**Énoncé 1**.
D'après l'article sur Sainte-Soline, pourquoi Alix se dit-elle « très chanceuse » malgré ses blessures ?
**Énoncé 2**.
Reproduisez mot pour mot le passage de l'article sur Sainte-Soline qui va de « Se retrouver la » à « Avoir 19 ans. ».

**Extrait source**.
Grièvement blessée à Sainte-Soline, une jeune femme souffre aujourd’hui d’une paralysie faciale. Le procureur de la République de Rennes a ouvert une enquête pour « violence par personne dépositaire de l’autorité publique ». Elle raconte à Mediapart son calvaire et dit surtout sa colère.

Jade Lindgaard

10 mai 2023 à 13h05

 

 

Partir en manifestation avec ses ami·es. Faire la route en minibus. Aimer les rencontres faites en chemin. Marcher en écoutant la foule chanter autour de soi. Se dire que c’est le moment, que la journée va être historique, que l’eau c’est vital, que la mégabassine de Sainte-Soline (Deux-Sèvres) est une bonne cause de combat.

 

Se retrouver la mâchoire brisée et dévisagée à attendre près de quatre heures allongée sur un matelas pneumatique dans un champ sous les lancers de grenades. Se réveiller le lendemain dans une chambre d’hôpital, seule, avec une paralysie faciale. Avoir 19 ans.

C’est ce qu’a vécu Alix*. Un mois après la manifestation à l’appel des Soulèvements de la Terre, elle a accepté de recevoir Mediapart pour témoigner de ce qui lui arrive. « Ce n’est pas normal ce qui s’est passé. En France, on peut être une gamine et se faire exploser le visage par des personnes censées protéger le peuple, juste pour avoir été là. » 

 

Elle n’a pas encore pu reprendre les cours qu’elle suit à l’université et enchaîne les rendez-vous médicaux plusieurs fois par semaine. Des plaques ont dû être insérées dans son visage pour le reconstituer. Il a retrouvé sa forme mais elle ne sait pas encore si la partie inerte recouvrera sa mobilité. « Je m’estime très chanceuse : j’ai mon œil, mes capacités cérébrales, mes dents. Ça s’est joué à 2 secondes et 4 centimètres. »

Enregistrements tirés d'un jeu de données
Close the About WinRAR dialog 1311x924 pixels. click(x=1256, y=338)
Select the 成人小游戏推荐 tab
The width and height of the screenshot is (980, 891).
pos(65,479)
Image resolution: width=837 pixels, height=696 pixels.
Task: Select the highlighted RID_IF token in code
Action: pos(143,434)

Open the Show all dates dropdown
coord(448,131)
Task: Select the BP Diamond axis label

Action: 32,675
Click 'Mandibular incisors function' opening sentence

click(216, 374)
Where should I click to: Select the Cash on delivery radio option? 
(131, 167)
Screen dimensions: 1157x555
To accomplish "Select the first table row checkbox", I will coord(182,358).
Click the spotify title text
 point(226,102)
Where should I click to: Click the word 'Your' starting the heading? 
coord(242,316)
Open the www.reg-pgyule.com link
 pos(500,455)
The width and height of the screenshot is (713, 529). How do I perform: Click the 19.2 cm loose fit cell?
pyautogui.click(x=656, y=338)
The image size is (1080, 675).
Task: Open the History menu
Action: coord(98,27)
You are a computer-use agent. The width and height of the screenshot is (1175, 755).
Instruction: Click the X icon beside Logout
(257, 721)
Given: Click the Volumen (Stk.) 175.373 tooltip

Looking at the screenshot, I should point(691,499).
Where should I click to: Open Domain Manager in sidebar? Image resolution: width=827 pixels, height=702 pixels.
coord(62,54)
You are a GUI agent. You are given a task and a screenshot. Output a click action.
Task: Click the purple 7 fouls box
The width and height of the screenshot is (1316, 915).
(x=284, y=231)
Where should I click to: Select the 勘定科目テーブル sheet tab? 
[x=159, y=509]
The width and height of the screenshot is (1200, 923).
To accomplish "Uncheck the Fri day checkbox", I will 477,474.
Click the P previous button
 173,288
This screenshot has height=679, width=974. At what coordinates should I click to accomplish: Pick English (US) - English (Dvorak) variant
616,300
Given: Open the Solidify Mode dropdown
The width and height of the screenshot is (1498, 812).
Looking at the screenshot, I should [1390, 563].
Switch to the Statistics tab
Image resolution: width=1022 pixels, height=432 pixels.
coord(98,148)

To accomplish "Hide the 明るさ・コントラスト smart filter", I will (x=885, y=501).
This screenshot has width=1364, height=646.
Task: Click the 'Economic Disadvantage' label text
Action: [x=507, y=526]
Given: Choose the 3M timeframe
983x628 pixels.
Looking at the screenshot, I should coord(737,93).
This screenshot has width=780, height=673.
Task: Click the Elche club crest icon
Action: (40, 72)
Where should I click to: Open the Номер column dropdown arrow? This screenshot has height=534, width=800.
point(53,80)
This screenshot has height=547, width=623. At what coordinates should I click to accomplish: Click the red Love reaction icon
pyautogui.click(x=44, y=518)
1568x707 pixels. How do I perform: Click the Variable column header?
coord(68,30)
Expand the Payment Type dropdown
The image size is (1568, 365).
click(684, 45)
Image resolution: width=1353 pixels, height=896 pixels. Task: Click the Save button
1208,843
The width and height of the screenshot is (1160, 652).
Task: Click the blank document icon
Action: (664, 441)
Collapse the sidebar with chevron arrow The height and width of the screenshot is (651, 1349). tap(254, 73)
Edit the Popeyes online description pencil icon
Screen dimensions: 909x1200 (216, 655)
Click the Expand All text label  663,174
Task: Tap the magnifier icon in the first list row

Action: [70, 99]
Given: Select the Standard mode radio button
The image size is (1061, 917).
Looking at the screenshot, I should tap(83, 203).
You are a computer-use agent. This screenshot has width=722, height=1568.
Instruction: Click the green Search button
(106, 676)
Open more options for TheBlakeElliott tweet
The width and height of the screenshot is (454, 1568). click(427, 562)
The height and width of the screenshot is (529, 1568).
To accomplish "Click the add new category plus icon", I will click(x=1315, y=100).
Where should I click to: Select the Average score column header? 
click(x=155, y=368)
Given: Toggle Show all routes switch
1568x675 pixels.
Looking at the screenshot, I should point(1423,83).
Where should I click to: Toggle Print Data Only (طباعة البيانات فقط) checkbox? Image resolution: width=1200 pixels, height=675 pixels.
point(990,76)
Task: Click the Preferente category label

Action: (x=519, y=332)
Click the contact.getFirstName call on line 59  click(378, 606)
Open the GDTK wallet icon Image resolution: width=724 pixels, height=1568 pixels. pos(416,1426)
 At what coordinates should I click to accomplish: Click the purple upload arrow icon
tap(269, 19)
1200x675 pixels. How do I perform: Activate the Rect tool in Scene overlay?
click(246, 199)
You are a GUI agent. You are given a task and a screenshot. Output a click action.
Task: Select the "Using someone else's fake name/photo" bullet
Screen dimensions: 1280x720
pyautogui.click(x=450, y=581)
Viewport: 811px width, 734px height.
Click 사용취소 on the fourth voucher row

**Réponse finale 1**.
Alix s'estime très chanceuse parce qu'elle a gardé son œil, ses capacités cérébrales et ses dents. Selon elle, tout s'est joué à 2 secondes et 4 centimètres.

**Réponse finale 2**.
Se retrouver la mâchoire brisée et dévisagée à attendre près de quatre heures allongée sur un matelas pneumatique dans un champ sous les lancers de grenades. Se réveiller le lendemain dans une chambre d’hôpital, seule, avec une paralysie faciale. Avoir 19 ans.